### Task:
With pictures left out, set down exactly the lines that begin at the one containing "Abrale anuncia nova composição executiva (1164, 1692)" and end with the last line of the entries below.

Collected data:
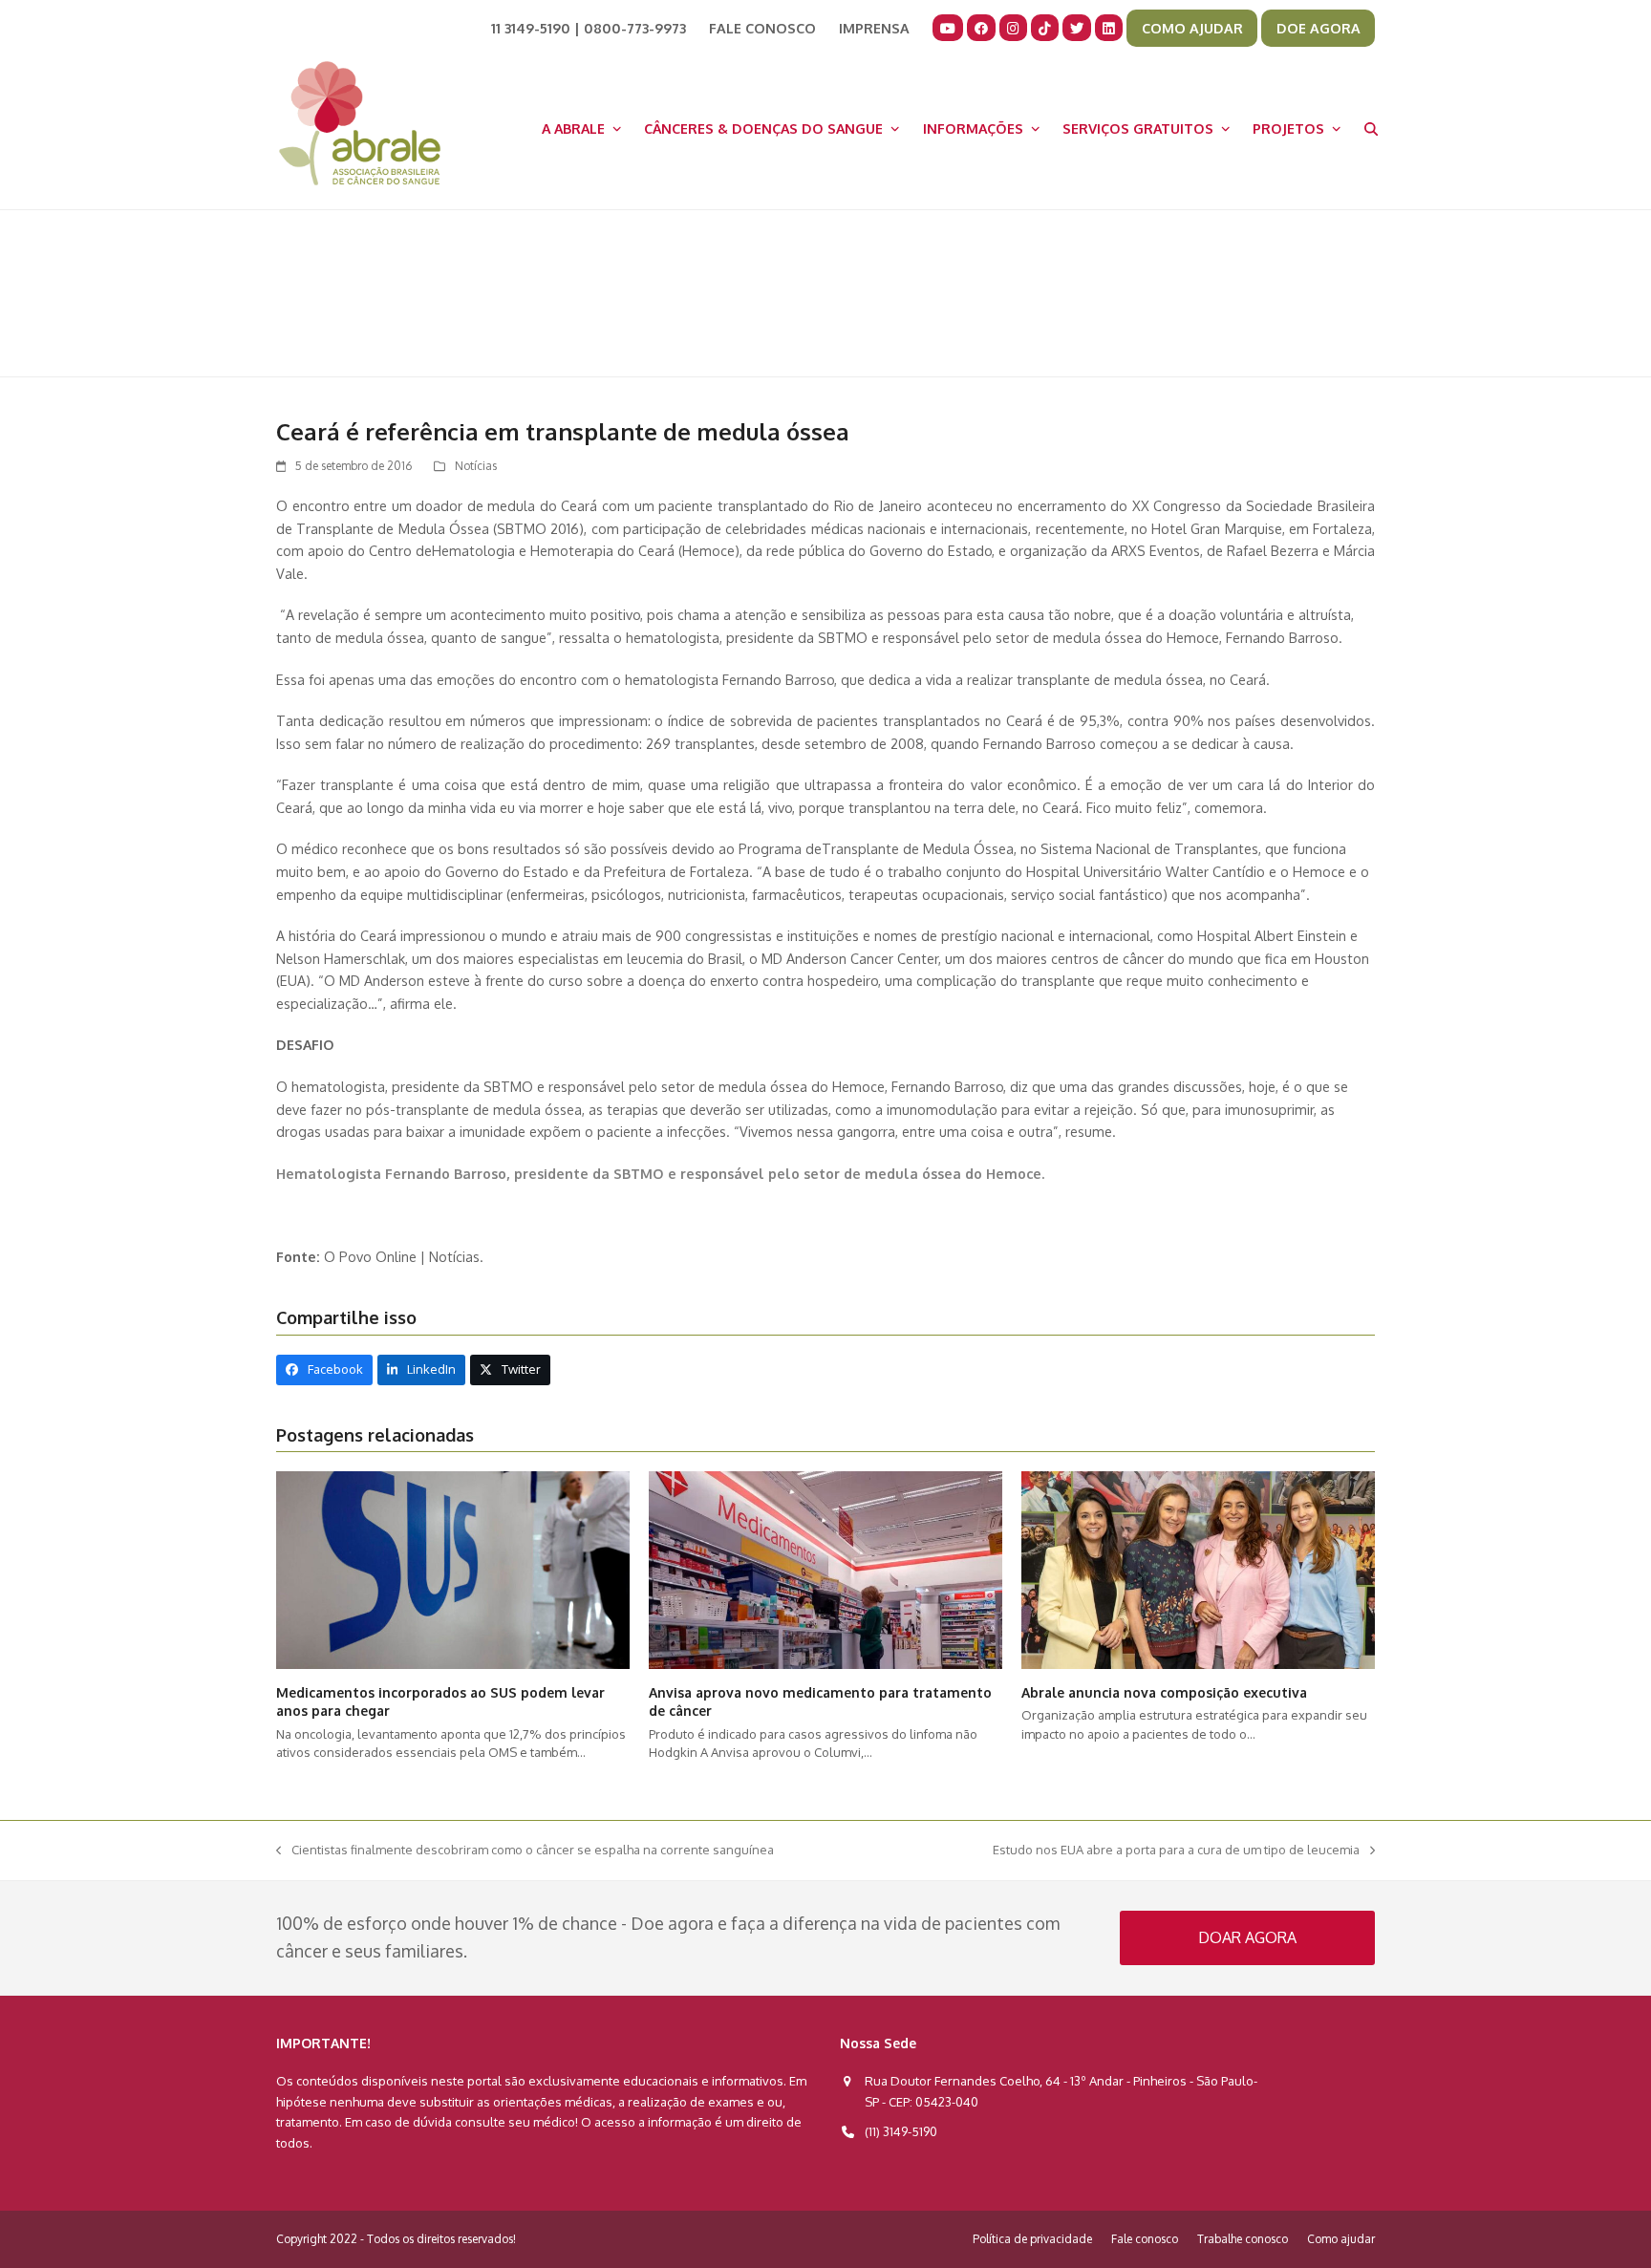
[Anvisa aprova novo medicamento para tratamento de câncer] (825, 1568)
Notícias (476, 466)
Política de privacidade (1032, 2239)
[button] (1371, 128)
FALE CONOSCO (762, 27)
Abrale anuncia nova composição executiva (1164, 1692)
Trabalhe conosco (1242, 2239)
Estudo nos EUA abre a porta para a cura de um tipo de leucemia (1176, 1851)
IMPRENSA (874, 27)
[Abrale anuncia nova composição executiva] (1198, 1568)
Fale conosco (1144, 2239)
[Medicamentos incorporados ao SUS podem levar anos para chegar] (453, 1568)
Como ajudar (1341, 2239)
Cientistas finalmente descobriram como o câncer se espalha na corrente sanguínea (525, 1851)
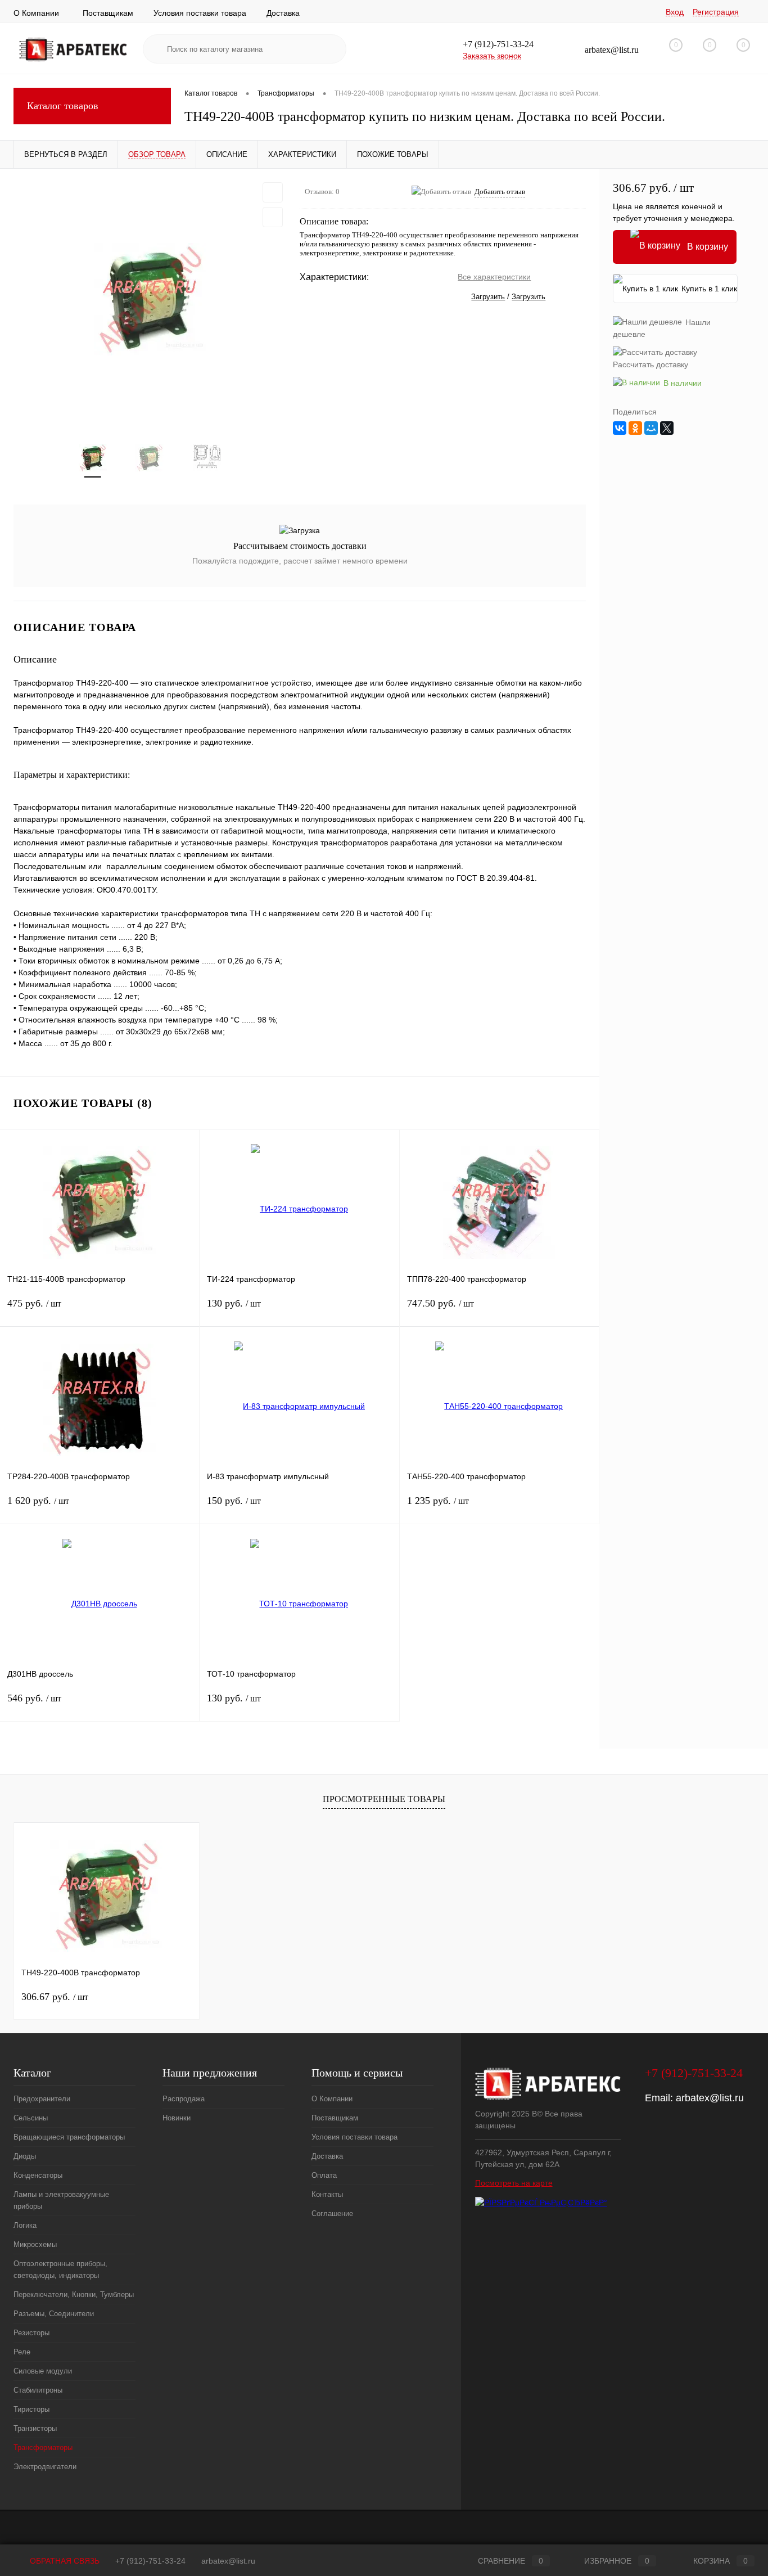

### Result:
Abrale anuncia nova composição executiva (1164, 1692)
Trabalhe conosco (1242, 2239)
Estudo nos EUA abre a porta para a cura de um tipo de leucemia (1176, 1851)
IMPRENSA (874, 27)
[Abrale anuncia nova composição executiva] (1198, 1568)
Fale conosco (1144, 2239)
[Medicamentos incorporados ao SUS podem levar anos para chegar] (453, 1568)
Como ajudar (1341, 2239)
Cientistas finalmente descobriram como o câncer se espalha na corrente sanguínea (525, 1851)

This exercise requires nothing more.